Природа и искусство не дарили
Тебе вовек прекраснее услад,
Чем облик мой, распавшийся в могиле.
 
 
Раз ты лишился высшей из отрад
С моею смертью, что же в смертной доле
Еще могло к себе привлечь твой взгляд?
 

[Ни природа, ни искусство не дарили тебе наслаждения сильнее (помните: „Любовь, любить велящая любимым, / Меня к нему так властно привлекла“, – все та же история Паоло и Франчески), чем „облик мой, распавшийся в могиле“, то есть мое прекрасное тело, в котором я обитала и которое теперь изъедено червями. Я привлекала тебя, как никто и ничто более. Но если высшая из отрад (так в песни тридцать третьей «Рая» будет назван Бог) скрылась от тебя, как только исчезла я – самый яркий знак из всех данных тебе, то как ты мог подумать, что менее прекрасные, менее ценные творения способны даровать тебе высшее благо, которого ты жаждал?»]

 
Ты должен был при первом же уколе
Того, что бренно, устремить полет
Вослед за мной, не бренной, – как дотоле.
 

[ «Ты не воспользовался разумом, – говорит Беатриче, – ты поступил как сладострастник, как тот, кто „предал разум власти вожделений“; если бы ты рассудил разумно, то пришел бы к совершенно иному выводу.
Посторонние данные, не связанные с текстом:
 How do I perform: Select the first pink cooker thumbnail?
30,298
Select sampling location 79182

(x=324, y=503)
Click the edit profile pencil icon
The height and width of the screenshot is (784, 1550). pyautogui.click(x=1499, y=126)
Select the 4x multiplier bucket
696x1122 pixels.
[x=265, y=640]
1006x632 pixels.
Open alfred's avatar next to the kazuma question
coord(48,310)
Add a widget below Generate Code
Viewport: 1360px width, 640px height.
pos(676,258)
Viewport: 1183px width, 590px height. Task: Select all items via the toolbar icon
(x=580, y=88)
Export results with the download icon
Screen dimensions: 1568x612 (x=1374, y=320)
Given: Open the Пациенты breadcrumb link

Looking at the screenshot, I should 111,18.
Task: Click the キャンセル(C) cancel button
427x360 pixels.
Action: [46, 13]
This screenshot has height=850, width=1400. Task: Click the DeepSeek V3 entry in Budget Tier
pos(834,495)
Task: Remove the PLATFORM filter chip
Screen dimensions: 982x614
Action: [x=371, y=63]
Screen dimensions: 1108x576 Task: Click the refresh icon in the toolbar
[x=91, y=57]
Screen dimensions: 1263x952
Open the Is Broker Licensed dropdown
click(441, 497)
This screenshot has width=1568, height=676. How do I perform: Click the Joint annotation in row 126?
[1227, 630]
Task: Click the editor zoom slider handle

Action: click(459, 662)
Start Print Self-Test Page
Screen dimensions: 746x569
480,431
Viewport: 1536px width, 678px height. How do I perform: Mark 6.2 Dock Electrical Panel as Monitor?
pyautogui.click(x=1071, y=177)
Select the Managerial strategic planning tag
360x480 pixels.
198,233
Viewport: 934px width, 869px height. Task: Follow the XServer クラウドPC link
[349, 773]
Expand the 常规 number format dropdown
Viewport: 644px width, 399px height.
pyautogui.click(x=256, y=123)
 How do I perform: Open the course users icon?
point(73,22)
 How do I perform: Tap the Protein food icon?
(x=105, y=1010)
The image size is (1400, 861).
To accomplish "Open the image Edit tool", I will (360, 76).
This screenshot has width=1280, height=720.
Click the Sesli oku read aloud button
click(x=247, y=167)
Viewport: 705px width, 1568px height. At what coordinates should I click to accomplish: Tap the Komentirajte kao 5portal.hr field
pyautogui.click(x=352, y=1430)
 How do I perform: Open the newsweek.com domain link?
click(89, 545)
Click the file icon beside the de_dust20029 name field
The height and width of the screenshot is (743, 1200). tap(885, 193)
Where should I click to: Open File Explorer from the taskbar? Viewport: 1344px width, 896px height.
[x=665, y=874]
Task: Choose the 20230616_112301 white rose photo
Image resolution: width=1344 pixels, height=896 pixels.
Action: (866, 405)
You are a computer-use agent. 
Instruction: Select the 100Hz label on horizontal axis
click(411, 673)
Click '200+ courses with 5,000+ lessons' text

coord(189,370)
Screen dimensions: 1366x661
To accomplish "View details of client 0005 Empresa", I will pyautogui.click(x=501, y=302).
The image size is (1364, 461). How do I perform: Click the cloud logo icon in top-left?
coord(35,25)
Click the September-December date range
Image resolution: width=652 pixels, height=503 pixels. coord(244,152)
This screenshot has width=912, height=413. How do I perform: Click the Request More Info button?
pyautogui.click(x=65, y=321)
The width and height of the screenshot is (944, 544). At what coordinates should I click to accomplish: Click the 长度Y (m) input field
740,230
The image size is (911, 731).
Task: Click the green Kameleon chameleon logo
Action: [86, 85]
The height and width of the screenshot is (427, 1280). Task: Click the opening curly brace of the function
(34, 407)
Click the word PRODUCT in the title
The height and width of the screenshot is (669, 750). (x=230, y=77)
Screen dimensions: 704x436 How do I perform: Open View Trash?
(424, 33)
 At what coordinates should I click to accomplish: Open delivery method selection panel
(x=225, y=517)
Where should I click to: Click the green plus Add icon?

Ты сказал бы: „Беатриче, которую я любил больше всего – больше неба и моря, больше звезд, привлекла меня к себе и не утолила моего желания; а значит, ничто на этой земле не может наполнить до краев сердце человека“. Вот для чего я умерла: чтобы тебе ясна была Судьба, чтобы, памятуя о природе того, что наполняет сердце, ты понимал, что на желание твоего сердца не отвечает в полноте даже то самое прекрасное, что ты можешь встретить в жизни. Ты ощутил сильный удар, который опрокинул всю жизнь, словно внезапно налетевший поезд: твоя возлюбленная умерла. В твои тридцать умерла та, в кого ты был без памяти влюблен. Что делать человеку, пережившему такой удар? Сдаться и сказать, что теперь вершина счастья – это пить и есть? Ты „при первом же уколе“, при первой же стреле, ранившей твое сердце, должен был обратить взгляд наверх. Ты должен был „устремить полет / Вослед за мной, не бренной, как дотоле“, ты должен был поднять голову и последовать за мной, избегая „того, что бренно“, того, что подвержено распаду».]

 
Не надо было брать на крылья гнет,
Чтоб снова пострадать, – будь то девичка
Иль прочий вздор, который миг живет.
[ «Горечь от моего ухода не должна была помешать твоему полету, не должна была тянуть тебя вниз, где ты бы „снова пострадал“, где тебя ожидали бы другие удары и разочарования – от потерь менее масштабных, менее значимых».]
 
 
Раз, два страдает молодая птичка;
А оперившихся и зорких птиц
От стрел и сети бережет привычка».
[…«„Молодые птички“, новорожденные птенцы иногда попадаются в силки; но „оперившихся“, тех, что постарше, уже не возьмет ни сеть, ни стрела. Пусть бы ты был малое дитя – но ведь ты уже был взрослым человеком, у тебя была своя голова на плечах! Нужно было думать, а не ловиться, как неопытный птенец».]
 
 
Как малыши, глаза потупив ниц,
Стоят и слушают и, сознавая
Свою вину, не подымают лиц,
 
 
Так я стоял. «Хоть ты скорбишь, внимая,
Вскинь бороду, – она сказала мне. —
Ты больше скорби вынесешь, взирая».
 

Данте выглядит как ребенок, засунувший руку в банку с вареньем и застигнутый врасплох. Ему стыдно, его глаза опущены. Но Беатриче еще не закончила говорить, она продолжает наносить удары и делает то же, что делаем все мы, когда укоряем кого-либо.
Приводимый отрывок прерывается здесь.